**Exercise objective**
Beginning with the line that contains "Российская наука жаждет трансгенов (818, 841)" in the material below, print each line exactly until the line that contains "31 (615, 1739)" has been printed, then stop.
*** Begin section ***
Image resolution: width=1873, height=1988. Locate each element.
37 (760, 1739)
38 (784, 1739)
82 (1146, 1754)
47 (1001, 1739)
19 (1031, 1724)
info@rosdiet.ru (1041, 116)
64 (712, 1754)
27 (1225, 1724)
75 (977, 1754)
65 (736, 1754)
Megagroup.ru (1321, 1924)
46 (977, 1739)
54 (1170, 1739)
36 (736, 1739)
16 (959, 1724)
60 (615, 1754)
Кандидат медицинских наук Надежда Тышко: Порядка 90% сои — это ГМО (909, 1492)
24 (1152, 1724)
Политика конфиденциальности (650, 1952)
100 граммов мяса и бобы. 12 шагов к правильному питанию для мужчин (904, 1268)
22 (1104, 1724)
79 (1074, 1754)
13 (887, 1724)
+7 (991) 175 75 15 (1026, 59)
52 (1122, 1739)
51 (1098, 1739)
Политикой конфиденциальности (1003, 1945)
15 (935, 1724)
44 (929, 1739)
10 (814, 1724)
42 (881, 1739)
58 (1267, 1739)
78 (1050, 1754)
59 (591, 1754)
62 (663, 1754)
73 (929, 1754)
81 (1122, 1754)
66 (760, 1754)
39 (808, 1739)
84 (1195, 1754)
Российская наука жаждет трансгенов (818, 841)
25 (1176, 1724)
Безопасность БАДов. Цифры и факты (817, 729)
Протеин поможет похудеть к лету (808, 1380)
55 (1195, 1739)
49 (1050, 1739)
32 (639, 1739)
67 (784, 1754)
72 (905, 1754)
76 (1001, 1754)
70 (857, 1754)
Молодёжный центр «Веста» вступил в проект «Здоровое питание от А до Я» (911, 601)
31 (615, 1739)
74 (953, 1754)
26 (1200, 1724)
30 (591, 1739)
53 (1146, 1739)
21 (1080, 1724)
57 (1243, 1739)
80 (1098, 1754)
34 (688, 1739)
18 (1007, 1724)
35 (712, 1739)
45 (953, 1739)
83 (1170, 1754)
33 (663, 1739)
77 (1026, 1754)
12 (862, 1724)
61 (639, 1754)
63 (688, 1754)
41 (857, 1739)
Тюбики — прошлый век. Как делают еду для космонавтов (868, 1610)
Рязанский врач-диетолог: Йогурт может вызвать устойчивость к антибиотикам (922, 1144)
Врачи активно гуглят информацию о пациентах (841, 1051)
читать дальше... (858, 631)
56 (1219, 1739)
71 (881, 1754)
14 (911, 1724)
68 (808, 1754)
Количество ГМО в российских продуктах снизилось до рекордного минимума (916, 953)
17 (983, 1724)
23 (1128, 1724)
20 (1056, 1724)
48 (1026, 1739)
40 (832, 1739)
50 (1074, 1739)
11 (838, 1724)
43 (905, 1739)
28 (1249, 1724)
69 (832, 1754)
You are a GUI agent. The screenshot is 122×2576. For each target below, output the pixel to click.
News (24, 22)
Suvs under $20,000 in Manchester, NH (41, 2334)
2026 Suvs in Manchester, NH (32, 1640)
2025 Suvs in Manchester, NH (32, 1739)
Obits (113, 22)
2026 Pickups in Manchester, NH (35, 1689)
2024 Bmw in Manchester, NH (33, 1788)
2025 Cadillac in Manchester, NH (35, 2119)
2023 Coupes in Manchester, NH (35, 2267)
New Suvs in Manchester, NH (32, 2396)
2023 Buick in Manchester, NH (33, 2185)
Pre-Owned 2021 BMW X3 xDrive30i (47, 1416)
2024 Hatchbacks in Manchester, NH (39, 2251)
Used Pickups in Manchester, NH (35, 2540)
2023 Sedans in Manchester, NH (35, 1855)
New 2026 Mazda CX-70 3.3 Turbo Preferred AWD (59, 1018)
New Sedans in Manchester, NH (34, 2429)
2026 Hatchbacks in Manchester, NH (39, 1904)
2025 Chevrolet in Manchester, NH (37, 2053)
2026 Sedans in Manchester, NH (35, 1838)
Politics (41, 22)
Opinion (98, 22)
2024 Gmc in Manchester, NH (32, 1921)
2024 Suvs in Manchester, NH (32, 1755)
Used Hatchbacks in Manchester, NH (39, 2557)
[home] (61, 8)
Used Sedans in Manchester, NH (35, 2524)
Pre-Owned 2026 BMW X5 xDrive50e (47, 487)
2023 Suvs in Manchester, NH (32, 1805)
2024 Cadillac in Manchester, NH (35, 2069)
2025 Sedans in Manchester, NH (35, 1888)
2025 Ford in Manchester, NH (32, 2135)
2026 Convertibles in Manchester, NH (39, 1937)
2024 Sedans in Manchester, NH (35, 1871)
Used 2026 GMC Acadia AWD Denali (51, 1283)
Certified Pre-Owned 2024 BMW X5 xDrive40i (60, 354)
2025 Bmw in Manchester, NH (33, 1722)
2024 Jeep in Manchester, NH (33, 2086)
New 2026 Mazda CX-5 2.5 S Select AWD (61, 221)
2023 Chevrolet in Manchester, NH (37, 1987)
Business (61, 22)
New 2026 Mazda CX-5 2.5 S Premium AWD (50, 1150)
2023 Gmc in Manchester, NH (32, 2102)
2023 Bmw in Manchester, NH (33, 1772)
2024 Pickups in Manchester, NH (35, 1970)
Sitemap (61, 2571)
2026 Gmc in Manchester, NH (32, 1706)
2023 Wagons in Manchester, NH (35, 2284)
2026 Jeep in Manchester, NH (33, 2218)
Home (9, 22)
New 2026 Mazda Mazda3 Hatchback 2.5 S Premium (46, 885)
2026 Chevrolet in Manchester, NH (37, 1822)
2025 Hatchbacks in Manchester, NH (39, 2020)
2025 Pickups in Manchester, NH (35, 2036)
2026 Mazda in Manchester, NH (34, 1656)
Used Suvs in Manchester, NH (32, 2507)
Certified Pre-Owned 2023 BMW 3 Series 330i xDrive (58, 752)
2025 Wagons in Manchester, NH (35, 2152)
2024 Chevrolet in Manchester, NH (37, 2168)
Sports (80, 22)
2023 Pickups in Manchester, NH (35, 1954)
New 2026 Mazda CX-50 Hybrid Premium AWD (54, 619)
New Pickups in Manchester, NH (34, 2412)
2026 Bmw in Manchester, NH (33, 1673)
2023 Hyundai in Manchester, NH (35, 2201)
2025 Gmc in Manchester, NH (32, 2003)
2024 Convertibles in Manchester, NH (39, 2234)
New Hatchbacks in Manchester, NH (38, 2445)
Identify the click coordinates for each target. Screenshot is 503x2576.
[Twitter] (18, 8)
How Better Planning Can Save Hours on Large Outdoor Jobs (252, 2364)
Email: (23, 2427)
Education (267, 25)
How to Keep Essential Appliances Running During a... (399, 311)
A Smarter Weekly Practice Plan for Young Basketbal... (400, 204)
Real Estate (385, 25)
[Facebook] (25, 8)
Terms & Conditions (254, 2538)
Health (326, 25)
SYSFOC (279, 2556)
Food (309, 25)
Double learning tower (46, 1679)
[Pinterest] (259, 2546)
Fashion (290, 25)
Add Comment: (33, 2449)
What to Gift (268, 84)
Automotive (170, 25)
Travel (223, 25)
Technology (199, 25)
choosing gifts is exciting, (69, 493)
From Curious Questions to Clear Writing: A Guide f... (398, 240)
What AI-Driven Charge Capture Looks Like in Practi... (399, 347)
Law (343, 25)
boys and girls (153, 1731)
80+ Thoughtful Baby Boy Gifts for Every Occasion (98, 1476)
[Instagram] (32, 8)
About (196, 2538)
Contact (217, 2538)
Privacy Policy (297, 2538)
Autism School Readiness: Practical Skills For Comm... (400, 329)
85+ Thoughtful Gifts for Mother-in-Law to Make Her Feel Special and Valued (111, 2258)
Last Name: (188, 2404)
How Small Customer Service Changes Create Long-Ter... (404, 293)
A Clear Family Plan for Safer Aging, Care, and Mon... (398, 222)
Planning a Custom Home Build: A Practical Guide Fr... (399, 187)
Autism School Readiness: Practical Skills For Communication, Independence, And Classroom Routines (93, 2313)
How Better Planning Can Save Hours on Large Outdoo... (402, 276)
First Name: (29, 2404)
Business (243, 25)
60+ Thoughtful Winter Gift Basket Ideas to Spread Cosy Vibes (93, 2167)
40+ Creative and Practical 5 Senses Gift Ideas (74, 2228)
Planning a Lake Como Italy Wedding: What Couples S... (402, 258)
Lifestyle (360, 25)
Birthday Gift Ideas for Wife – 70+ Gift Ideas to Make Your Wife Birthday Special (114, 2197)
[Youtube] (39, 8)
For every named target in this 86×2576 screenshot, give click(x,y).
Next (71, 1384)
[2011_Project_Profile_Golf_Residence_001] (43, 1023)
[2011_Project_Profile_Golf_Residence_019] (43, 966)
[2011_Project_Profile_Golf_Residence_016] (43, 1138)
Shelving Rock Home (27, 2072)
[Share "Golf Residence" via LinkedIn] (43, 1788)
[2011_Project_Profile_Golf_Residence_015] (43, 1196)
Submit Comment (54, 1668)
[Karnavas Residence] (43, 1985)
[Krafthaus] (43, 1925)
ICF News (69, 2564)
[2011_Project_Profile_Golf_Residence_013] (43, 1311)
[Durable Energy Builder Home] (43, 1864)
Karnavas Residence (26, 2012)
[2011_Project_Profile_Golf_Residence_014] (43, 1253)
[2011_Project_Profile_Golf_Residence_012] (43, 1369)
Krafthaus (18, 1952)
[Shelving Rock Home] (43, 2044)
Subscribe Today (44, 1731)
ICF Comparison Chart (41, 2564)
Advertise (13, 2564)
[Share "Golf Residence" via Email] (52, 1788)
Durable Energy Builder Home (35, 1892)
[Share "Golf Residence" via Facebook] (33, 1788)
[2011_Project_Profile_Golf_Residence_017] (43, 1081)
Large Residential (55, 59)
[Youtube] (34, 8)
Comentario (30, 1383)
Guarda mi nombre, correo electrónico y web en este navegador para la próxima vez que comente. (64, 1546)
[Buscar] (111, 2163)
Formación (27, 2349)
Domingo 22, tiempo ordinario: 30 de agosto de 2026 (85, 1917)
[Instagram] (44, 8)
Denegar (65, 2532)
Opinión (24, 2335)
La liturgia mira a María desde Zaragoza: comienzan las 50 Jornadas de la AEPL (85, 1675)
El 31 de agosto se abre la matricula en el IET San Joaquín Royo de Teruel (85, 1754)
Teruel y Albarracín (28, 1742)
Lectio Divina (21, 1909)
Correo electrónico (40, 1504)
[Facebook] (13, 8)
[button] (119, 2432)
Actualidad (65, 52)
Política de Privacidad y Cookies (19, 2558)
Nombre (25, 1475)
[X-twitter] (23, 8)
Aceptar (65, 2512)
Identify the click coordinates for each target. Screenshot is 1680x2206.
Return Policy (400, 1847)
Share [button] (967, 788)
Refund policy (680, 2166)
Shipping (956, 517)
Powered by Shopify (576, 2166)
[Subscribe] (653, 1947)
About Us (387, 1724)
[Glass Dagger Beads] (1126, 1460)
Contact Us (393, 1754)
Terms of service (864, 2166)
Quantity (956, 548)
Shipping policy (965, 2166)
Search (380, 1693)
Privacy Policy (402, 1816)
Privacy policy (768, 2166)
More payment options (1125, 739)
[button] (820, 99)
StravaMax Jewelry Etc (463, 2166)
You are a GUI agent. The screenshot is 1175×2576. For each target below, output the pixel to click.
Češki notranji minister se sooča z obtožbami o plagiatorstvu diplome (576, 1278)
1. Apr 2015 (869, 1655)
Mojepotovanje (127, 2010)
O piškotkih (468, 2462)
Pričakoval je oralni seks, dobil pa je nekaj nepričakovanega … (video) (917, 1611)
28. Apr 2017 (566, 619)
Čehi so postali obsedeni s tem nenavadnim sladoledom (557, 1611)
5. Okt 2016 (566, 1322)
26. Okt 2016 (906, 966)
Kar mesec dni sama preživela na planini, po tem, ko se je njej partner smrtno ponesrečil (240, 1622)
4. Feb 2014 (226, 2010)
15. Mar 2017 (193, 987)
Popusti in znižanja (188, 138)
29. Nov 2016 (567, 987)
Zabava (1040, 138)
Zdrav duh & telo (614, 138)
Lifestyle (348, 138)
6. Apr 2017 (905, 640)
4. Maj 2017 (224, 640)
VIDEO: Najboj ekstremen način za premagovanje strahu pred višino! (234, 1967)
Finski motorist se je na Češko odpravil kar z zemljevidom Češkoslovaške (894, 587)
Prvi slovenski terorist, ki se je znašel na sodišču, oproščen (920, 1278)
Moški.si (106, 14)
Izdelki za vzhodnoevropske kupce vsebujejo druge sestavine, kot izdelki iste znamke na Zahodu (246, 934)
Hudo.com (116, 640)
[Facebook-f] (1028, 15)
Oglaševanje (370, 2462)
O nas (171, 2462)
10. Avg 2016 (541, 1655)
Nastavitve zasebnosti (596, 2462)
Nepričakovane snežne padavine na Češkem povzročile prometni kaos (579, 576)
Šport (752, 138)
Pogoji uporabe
*** End section ***
**Solution below**
Российская наука жаждет трансгенов (818, 841)
25 (1176, 1724)
Безопасность БАДов. Цифры и факты (817, 729)
Протеин поможет похудеть к лету (808, 1380)
55 (1195, 1739)
49 (1050, 1739)
32 (639, 1739)
67 (784, 1754)
72 (905, 1754)
76 (1001, 1754)
70 (857, 1754)
Молодёжный центр «Веста» вступил в проект «Здоровое питание от А до Я» (911, 601)
31 (615, 1739)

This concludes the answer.